Exact copies of the records below are needed, free of pictures.

◆ Data supplied ◆
────

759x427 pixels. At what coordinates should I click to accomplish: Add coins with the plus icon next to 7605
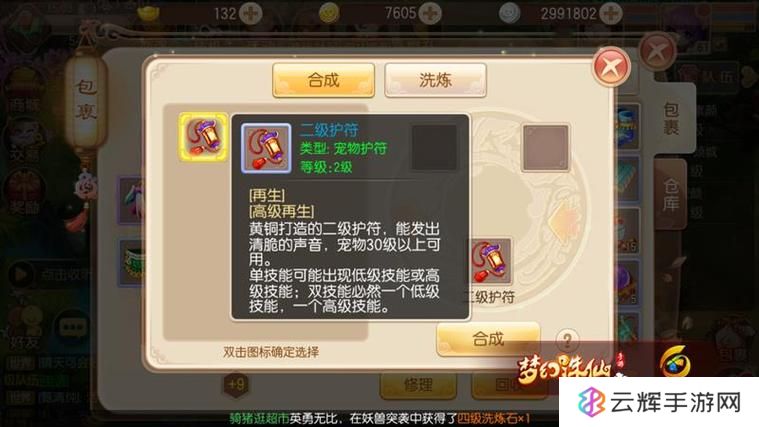(x=430, y=13)
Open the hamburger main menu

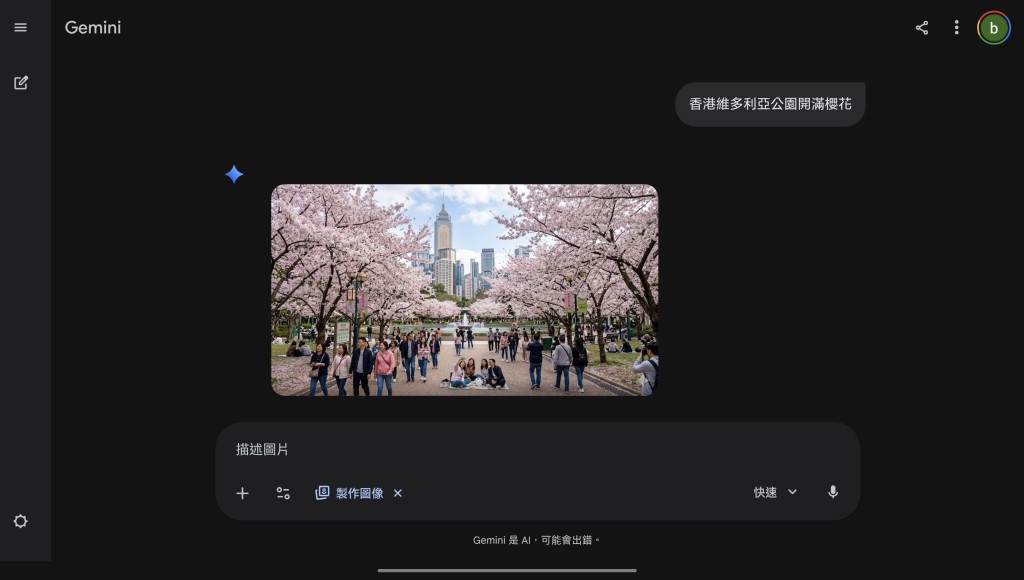(x=20, y=28)
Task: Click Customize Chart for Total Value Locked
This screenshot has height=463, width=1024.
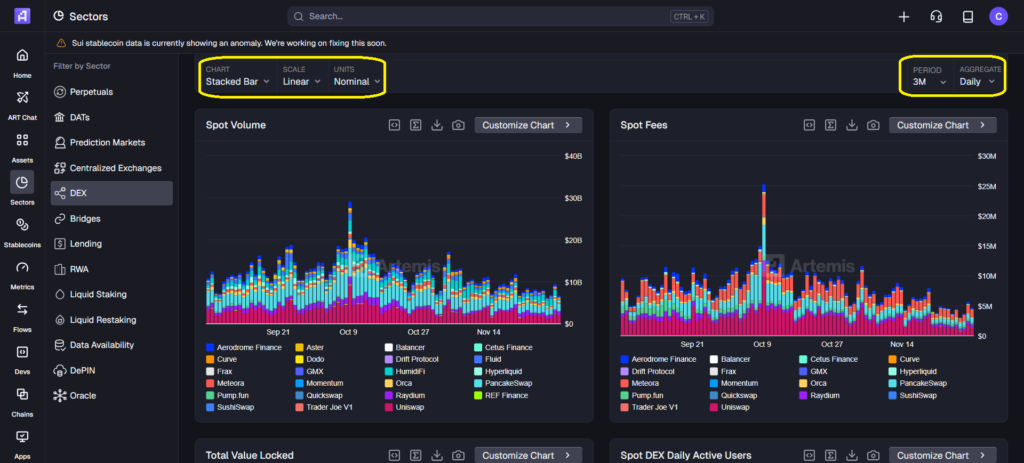Action: pyautogui.click(x=528, y=455)
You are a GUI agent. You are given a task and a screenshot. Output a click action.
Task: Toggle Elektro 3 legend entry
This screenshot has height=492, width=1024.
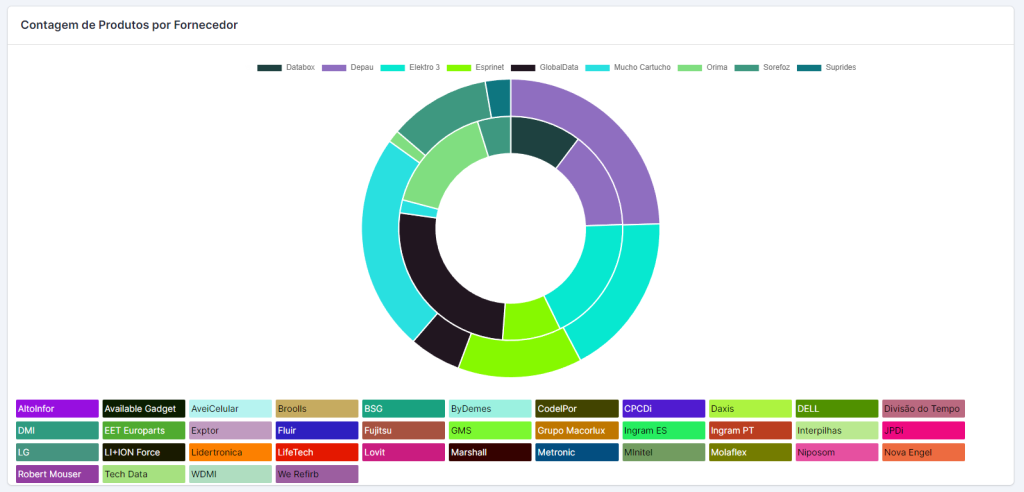pos(411,67)
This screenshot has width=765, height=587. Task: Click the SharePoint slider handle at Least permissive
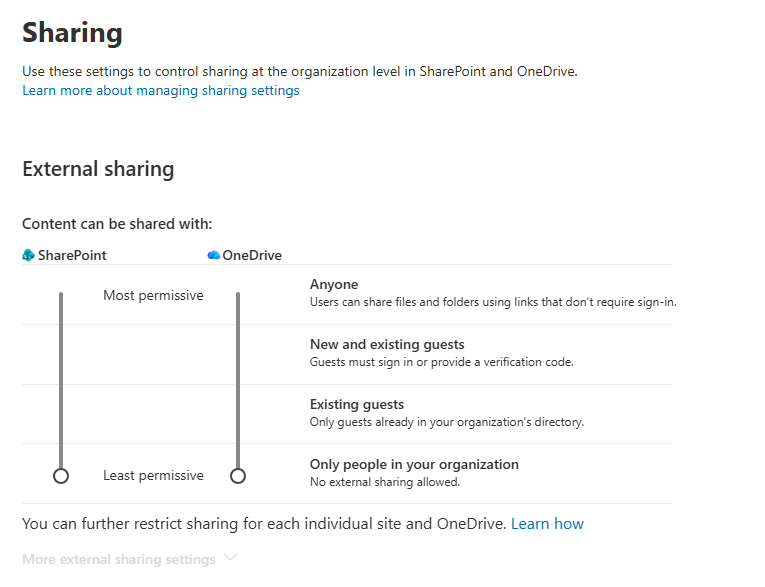pyautogui.click(x=61, y=476)
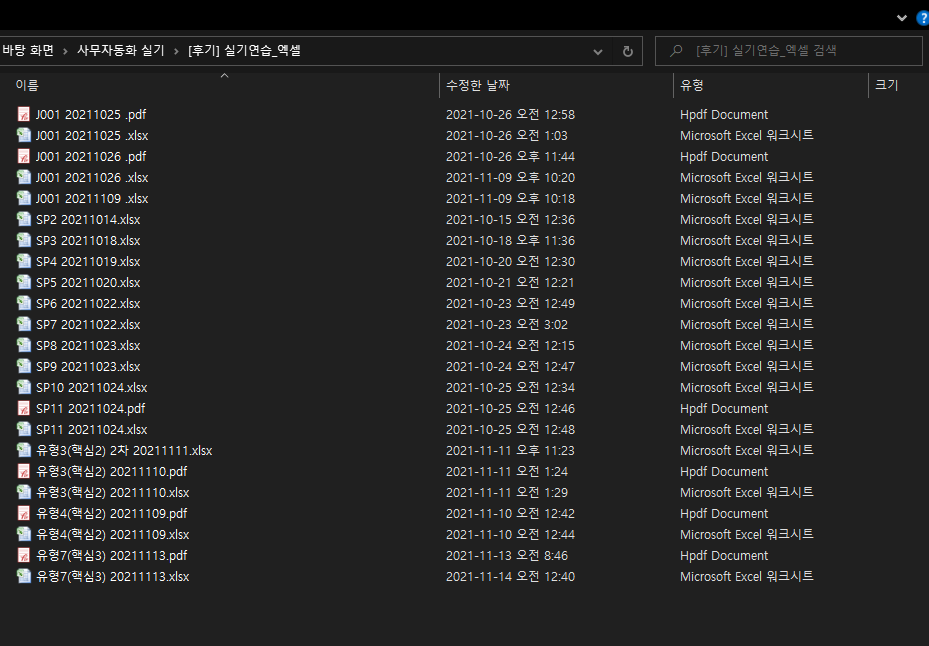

────

◆ Answer area ◆
759x427 pixels. At what coordinates should I click to accomplish: Add coins with the plus icon next to 7605
(x=430, y=13)
Open the hamburger main menu

(x=20, y=28)
Task: Click Customize Chart for Total Value Locked
This screenshot has height=463, width=1024.
Action: pyautogui.click(x=528, y=455)
You are a GUI agent. You are given a task and a screenshot. Output a click action.
Task: Toggle Elektro 3 legend entry
This screenshot has height=492, width=1024.
pos(411,67)
This screenshot has width=765, height=587. Task: Click the SharePoint slider handle at Least permissive
pyautogui.click(x=61, y=476)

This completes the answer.